IPercept Technology, a spin-off from Sweden’sKTH Royal Institute of Technology in Sweden, has reinvented how maintenance and operational improvement can be performed for complex industrial machines. The company is one of the select scale-ups that pitched to attendees of the Sweden.eu Deep Tech Entrepreneurship conference in Stockholm June 1st and 2nd.
“Think of us as an AI-enabled fitness tracker for heavy industry machinery,” says CEO and co-founder Karoly Szipka, PhD. He and his colleague KTH Professor Andreas Archenti, founded the company in 2019 and commercialized the solution in 2021. The company uses a combination of IoT and AI to avoid expensive breakdowns of the machines that serve as the backbone of manufacturing in sectors such as aerospace, automotive and mining.
While predictive maintenance solutions that focus on attaching sensors to simple machines have been around since the 1970s IPercept targets complete and complex machines that can’t use one-size-fits all approaches. The Swedish startup focuses on production machines used for metal cuttin and forming, industrial robots and industrial cranes.
“We are coming at this from a mechatronicsengineering perspective and then adding in data science,” he says, helping to ensure that customers are served up the right data.
IPercept’s devices are tailored to the needs of specialized machines and can be installed under an hour by the customers themselves . Data is sent to the Cloud where AI built on domain knowledge is used to provide actionable insights via a user-friendly dashboard. Whereas traditional solutions require one sensor per component, IPercept’s technology uses only one sensor per mechanical system or machine. The IPercept sensing device, which is about the size of a deck of cards, can detect and identify micrometer-sized mechanical degradation that could lead to bigger problems or complete system shut-downs.
Szipka says that nearly half of Sweden’s largest manufacturing companies are currently using its products “and within a year we expect to work with nearly all of them.”

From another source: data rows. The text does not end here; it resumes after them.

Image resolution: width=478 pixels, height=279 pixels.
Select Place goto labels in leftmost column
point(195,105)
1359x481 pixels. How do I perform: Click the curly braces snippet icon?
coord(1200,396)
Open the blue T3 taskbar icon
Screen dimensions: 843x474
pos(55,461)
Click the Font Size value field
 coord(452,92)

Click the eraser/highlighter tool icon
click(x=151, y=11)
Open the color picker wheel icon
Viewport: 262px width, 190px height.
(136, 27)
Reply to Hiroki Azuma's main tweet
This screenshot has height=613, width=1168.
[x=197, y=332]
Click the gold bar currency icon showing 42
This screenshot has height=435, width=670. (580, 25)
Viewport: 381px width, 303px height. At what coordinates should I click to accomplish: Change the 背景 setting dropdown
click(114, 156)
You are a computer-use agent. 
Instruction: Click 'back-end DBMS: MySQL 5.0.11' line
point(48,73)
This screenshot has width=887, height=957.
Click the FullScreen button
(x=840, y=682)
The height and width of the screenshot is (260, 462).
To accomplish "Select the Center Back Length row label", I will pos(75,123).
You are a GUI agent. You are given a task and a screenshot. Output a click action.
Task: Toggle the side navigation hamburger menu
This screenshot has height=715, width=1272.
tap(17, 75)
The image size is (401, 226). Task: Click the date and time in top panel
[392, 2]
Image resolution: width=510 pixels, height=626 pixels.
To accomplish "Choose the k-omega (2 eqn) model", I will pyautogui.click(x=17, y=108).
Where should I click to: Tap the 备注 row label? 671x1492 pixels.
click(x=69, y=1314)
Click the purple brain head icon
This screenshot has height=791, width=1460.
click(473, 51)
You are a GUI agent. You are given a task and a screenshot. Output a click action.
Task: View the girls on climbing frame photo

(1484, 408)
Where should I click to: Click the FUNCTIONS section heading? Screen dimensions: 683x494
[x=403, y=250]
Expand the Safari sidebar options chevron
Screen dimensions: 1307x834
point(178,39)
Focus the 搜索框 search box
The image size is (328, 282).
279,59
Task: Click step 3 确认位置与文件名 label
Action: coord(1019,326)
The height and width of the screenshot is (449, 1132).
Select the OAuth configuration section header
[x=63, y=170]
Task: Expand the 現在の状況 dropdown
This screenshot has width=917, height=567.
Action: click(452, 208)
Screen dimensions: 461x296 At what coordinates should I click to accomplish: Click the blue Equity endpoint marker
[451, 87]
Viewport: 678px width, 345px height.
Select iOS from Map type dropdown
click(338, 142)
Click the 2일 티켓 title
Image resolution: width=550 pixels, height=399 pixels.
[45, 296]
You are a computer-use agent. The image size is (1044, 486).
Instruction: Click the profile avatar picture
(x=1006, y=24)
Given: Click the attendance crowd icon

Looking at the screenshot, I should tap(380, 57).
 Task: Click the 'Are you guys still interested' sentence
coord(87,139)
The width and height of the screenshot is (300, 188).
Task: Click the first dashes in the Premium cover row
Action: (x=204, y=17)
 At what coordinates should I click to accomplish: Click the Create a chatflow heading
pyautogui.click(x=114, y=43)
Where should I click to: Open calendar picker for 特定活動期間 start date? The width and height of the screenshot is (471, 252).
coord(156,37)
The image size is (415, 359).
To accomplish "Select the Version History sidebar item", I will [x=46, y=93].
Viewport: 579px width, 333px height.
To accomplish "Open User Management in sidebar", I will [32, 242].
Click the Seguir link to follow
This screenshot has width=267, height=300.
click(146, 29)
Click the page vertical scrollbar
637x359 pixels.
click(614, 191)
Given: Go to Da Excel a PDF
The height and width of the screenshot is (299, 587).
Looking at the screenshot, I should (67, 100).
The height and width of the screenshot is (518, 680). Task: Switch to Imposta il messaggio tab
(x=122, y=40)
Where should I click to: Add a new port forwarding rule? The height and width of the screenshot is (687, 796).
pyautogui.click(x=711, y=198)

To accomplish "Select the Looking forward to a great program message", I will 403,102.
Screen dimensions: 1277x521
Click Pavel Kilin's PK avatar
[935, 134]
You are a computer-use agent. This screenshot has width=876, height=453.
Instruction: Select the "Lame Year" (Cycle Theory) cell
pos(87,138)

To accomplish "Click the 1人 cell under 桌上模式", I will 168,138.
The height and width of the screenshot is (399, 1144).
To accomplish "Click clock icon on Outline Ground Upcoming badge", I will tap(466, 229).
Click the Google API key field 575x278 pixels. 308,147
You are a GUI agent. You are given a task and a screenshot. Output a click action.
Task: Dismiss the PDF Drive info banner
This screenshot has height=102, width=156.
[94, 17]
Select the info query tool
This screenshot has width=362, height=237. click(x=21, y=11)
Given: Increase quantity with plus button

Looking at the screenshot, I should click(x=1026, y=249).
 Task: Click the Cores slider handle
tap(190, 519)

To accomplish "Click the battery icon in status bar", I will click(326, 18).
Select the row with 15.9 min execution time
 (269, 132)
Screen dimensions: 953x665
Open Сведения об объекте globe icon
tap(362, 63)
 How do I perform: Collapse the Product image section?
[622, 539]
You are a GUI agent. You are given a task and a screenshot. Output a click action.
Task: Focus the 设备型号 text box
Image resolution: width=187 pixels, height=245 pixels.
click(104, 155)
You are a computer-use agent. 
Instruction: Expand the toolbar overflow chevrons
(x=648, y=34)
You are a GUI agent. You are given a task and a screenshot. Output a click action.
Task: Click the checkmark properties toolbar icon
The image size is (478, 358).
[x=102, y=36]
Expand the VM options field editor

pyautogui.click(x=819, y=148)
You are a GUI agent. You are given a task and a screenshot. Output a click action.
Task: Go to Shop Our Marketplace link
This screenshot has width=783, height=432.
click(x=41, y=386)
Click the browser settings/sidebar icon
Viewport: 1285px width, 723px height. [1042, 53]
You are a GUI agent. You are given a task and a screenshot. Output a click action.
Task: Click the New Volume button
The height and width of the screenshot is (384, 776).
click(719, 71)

Competitors include large traditional industrial measurement companies. Tools offered by these companies are highly manual, require high levels of training, long machine downtime to carry out tests and aren’t scalable, says Szipka. For that reason, manufacturers usually do only two inspections per year. I Percept’s solution allows quick and automated testing every week without special training, he says.
IPercept received support from KTH Innovation on applying for patents, market verification, prototyping, writing its business plan, developing its go-to-market sales strategy and with grant applications, said Szipka. The company has received several grants from the Swedish government and has raised private capital to accelerate the roll out of its innovation.
Lisa Ericsson, the founder and head of KTH Innovation, was a speaker on a panel about new models of collaboration moderated by The Innovator’s Editor-in-Chief. KTH is experimenting with new ways of working with startups and Ericsson says she believes Europe’s universities can and should play a bigger role in the Continent’s deep tech ecosystem.